Embroilments with Britain
For years, the British had retained the frontier posts on U.S. soil, all in defiance of the peace treaty of 1783. The London government did not want to abandon the valuable fur trade in the Great Lakes region, and British agents openly sold firearms to the Miami Confederacy, an alliance of 8 Indian nations who terrorized Americans.
The Jeffersonians felt that American should again fight Britain in defense of America's liberties. The Federalists opposed this action because Hamilton's hopes for economic development depended on trade with Britain.
Jay's Treaty and Washington's Farewell
In a last attempt to avoid war, President Washington sent Chief Justice John Jay to London in 1794 to negotiate. Opposed by Democratic-Republicans, Jay hammered out a treaty, Jay's Treaty, in which the British promised to evacuate the chain of posts on U.S. soil and pay for damages for the seizures of American ships. Britain stopped short of pledging anything about future maritime seizures or about supplying arms to Indians. The treaty also called for the U.S. to continue to pay the debts owed to British merchants on pre-Revolutionary War accounts.

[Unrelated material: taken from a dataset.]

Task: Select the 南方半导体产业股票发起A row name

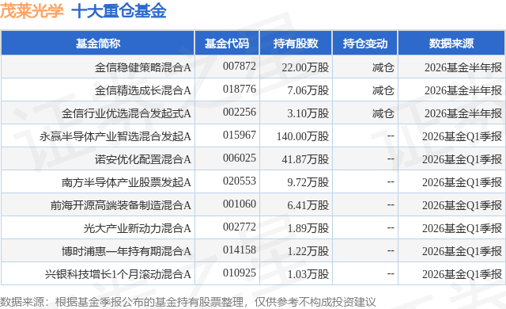Action: coord(127,182)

Jay's Treaty caused Spain, which feared an Anglo-American alliance, to strike a deal with the U.S. In Pinckney's Treaty of 1795 with Spain, Spain granted the Americans free navigation of the Mississippi River and the large disputed territory north of Florida.

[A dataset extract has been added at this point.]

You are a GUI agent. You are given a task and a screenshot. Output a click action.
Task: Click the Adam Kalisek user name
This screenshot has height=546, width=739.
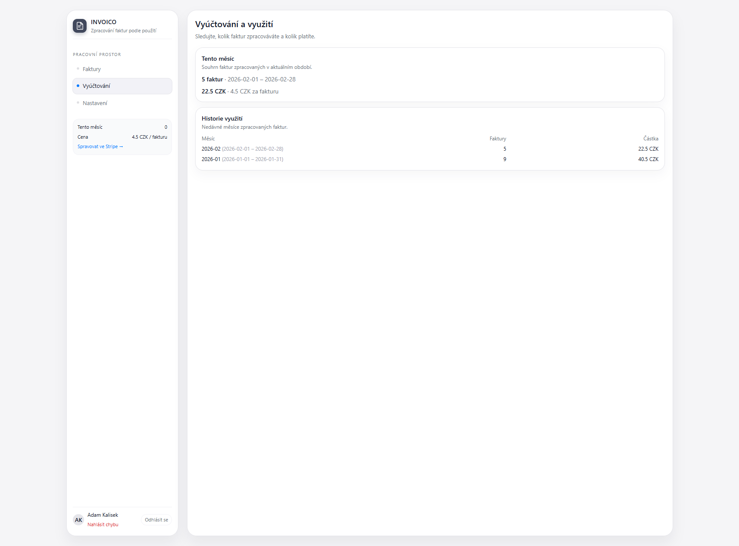(103, 515)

In his Farewell Address to the nation, Washington urged against permanent alliances. He left office in 1797.
John Adams Becomes President
John Adams beat Thomas Jefferson to become to the 2nd President in 1797.
Hamilton became the leader of the Federalist Party, known as the "High Federalists."
Unofficial Fighting with France
France was upset with Jay's Treaty and it started capturing American merchant ships. President John Adams sent John Marshall to France to negotiate in 1797. Hoping the meet Talleyrand, the French foreign minister, Adams's envoy was secretly approached by 3 go-betweens, later referred to as X, Y, and Z (Mme de Villette, Jean Conrad Hottinguer, and Lucien Hauteral). The French spokesmen demanded a bribe of $250,000 just to talk to Talleyrand. Angered by the intolerable terms, Marshall and the envoy returned to the U.S.
Infuriated with the XYZ Affair, America began preparations for war: the Navy Department was created; the three-ship navy was expanded; the United States Marine Corps was reestablished.
Adams Puts Patriotism Above Party
Because France did not want another enemy, it said that if the Americans sent another negotiator minister, then he would be received with proper respect.
Napoleon Bonaparte was the dictator of France.
Eager to free his hands of a potential enemy, the dictator of France, Napoleon Bonaparte, signed the Convention of 1800 with American representative John Jay. It annulled the alliance between France and America that had existed since the Revolutionary War. The convention also called for France to return captured American ships and for the U.S. to pay the damage claims of American shippers (damages were caused by France).
The Federalist Witch Hunt
In order to decrease the number of pro-Jeffersonians, the Federalist Congress passed a series of oppressive laws aimed at "aliens", or foreigners who came to America and supported Jefferson.
These Alien Laws raised the residence requirements for aliens who desired to become citizens from 5 years to 14 years. They also stated that the President could deport or jail foreigners in times of peace or hostilities.
The Sedition Act stated that anyone who impeded the policies of the government or falsely defamed its officials would be liable to a heavy fine and imprisonment.
The Virginia (Madison) and Kentucky (Jefferson) Resolutions
Jefferson's Kentucky resolution and Madison's Virginia resolution concluded that the states had the right to refuse laws created by the government. Virtually no other state followed the two states' resolutions.
Federalists versus Democratic-Republicans
Hamilton Federalists supported a strong central government; they believed that the government should support private enterprise, not interfere with it; and they supported the British.
Jeffersonian anti-Federalists demanded a weak central government and supported states' rights.